I did not know what she meant, whether my conscience or the signalling. But still she was looking up at me with joy in her eyes, and happiness; and she gave a little soft cry and a little happy laugh, and she squeezed my arm between her hands.

”Oh, Adam, Adam!” she cried low. ”I love you--you don't know how much. And I don't wish that I was twenty-three. Do you know why?”

I could not guess.

”At twenty-three I was not married,” said Eve. ”I did not even know you.”

What I did then any may guess. No doubt it was imprudent too. And we were once more sitting decorous, and about Eve's lips and in her eyes was that smile of joy and happiness.

”You will see, Adam,” she said. ”It will all come right.”

”What will come right?” asked a voice. ”Is anything wrong?”

And we turned, and there was Jack Ogilvie.

”I do not know what Eve meant,” I answered him, ”unless she referred to my signalling. No doubt that is wrong enough.”

He shook his head. ”Nothing wrong about that. You do it very well.”

Then I asked him for the latest news from the seat of war.

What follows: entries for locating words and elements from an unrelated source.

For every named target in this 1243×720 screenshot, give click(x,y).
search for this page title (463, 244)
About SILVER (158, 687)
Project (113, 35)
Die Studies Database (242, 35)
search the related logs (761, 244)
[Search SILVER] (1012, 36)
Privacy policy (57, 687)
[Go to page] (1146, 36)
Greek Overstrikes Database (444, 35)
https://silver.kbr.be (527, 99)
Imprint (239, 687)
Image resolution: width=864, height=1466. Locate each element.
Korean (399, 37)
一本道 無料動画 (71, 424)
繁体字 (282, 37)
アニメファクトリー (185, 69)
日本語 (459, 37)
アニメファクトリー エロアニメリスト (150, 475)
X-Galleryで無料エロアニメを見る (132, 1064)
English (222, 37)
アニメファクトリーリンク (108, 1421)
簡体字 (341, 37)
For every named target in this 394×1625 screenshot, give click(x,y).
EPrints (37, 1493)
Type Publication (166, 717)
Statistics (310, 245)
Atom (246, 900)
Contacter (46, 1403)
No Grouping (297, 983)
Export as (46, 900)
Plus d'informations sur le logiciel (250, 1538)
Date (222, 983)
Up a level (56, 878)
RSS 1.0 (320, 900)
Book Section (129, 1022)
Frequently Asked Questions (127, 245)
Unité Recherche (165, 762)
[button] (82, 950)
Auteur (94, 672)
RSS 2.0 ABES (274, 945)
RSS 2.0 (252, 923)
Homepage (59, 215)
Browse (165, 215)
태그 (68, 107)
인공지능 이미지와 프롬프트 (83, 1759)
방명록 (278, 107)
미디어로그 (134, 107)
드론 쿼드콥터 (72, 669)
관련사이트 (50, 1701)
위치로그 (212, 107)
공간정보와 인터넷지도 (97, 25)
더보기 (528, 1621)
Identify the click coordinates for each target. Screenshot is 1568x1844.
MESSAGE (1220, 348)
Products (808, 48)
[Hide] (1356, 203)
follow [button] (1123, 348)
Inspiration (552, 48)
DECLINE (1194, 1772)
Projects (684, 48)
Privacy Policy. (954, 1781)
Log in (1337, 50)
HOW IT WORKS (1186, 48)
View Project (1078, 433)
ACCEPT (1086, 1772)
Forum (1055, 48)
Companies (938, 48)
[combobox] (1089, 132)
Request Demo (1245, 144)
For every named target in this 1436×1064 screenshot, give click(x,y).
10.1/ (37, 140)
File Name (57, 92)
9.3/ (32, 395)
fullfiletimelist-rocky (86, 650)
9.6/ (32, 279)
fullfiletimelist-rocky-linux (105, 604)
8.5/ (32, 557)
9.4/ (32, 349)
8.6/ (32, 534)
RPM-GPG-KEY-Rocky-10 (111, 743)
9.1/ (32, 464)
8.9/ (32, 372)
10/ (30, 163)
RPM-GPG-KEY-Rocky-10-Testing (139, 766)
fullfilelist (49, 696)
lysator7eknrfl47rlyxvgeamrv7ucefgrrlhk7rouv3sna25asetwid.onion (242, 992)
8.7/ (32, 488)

”Well,” he said, ”we are forbidden to tell the news, although there isn't any. But if you were to go to Newport you would see a big British cruiser lying there. And if you had your gla.s.s with you you could read her name.” He gave her name, but I have forgotten it. ”It is supposed to be a secret, and has not been in the papers, but everybody at Newport knows it. They can't help it. The officers go about very swagger and very stiff, carrying little canes. You may see me carrying a little cane one of these days, but I have not yet arrived at that dignity--or folly, whichever you call it.”

I smiled. ”Did you never carry a little cane in college?”

”Oh, sometimes, for the sake of doing it, because I had a right to. But this is real.”